230 posts, read 906,019 times
Reputation: 233
Quote:
Originally Posted by Fe26 View Post
No, it will be an empire in wane. Think about Britain at it's peak vs Britain now. The US will go the same route.

I'm looking at Argentina. The vast majority of the population is still of white European descent. At least it's economy is solid and it'll get spillover from Brazil's wildly speculative (i.e. looks good on the surface) transition through industrialization. Chile and Ecuador aren't looking bad either.

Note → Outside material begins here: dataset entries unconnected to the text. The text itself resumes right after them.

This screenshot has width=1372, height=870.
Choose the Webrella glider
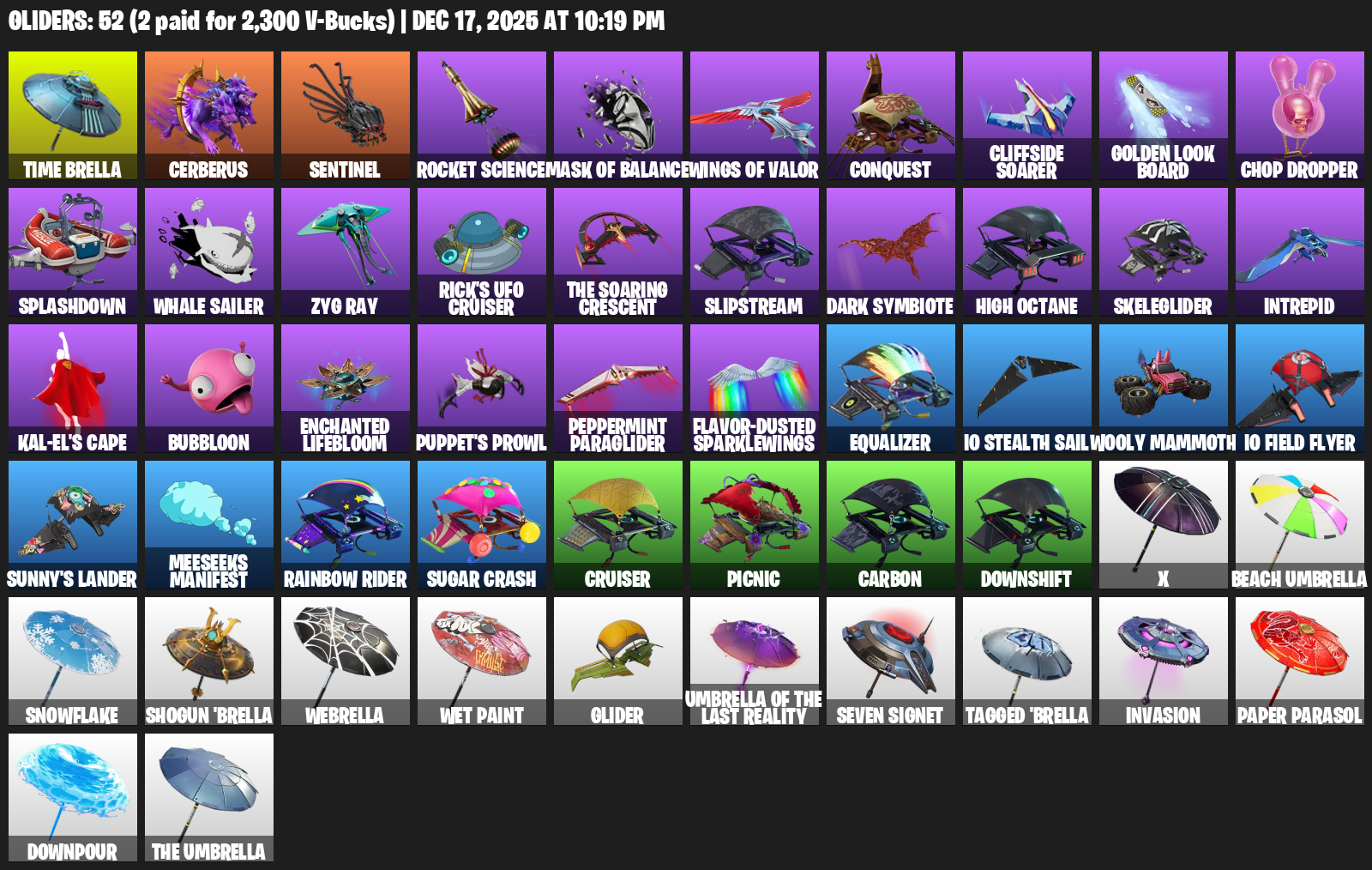(x=346, y=662)
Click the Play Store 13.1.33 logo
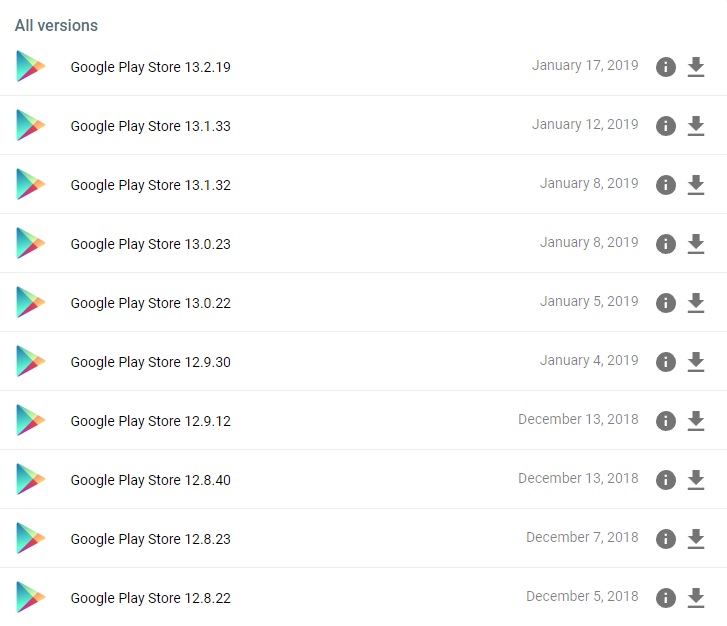This screenshot has width=727, height=626. tap(31, 126)
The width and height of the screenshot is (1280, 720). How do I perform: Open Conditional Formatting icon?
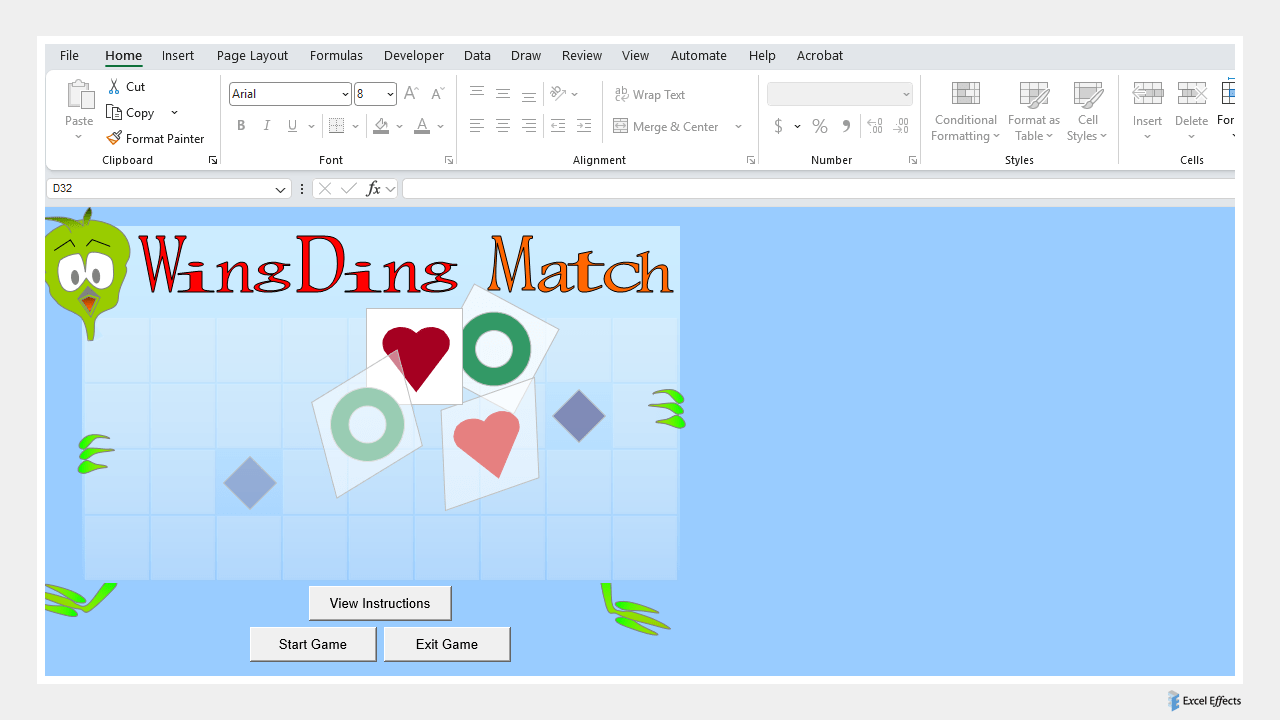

I´m not sure if I would say Brazil is having a transition through industrialization. It is going through a wildly speculative period for sure, but it is more oil and commodity speculation. Brazil really industrialized in the 1950´s and 1960´s although very unevenly. I would say now it is more of a "petrolization". In addition, you may want to take a second look at how solid the Argentine economy really is. I love Argentina. I would live there if I could, but economic stability has never been its strong point. Yes they say the economy is growing at 10% a year but inflation is high by unofficial estimates and Argentina has also been riding the commodities boom. Argentina has been in relative economic decline for more than half a century. It used to be the first world but has not put any of the reforms needed to make it permanently stable. That being said, if you have an outside source of income it would be a great place to live. You could also look at the south of Brazil if you want a place that is majority white. Many great little towns with people who still speak German, Italian, Ukranian, ect. Actually I think there are more people of Northern European decent in the south of Brazil than in Argentina (Argentina is mostly Spanish and Italian) so if you are blond northern Euro looking you might actually stand out less there than in Argentina.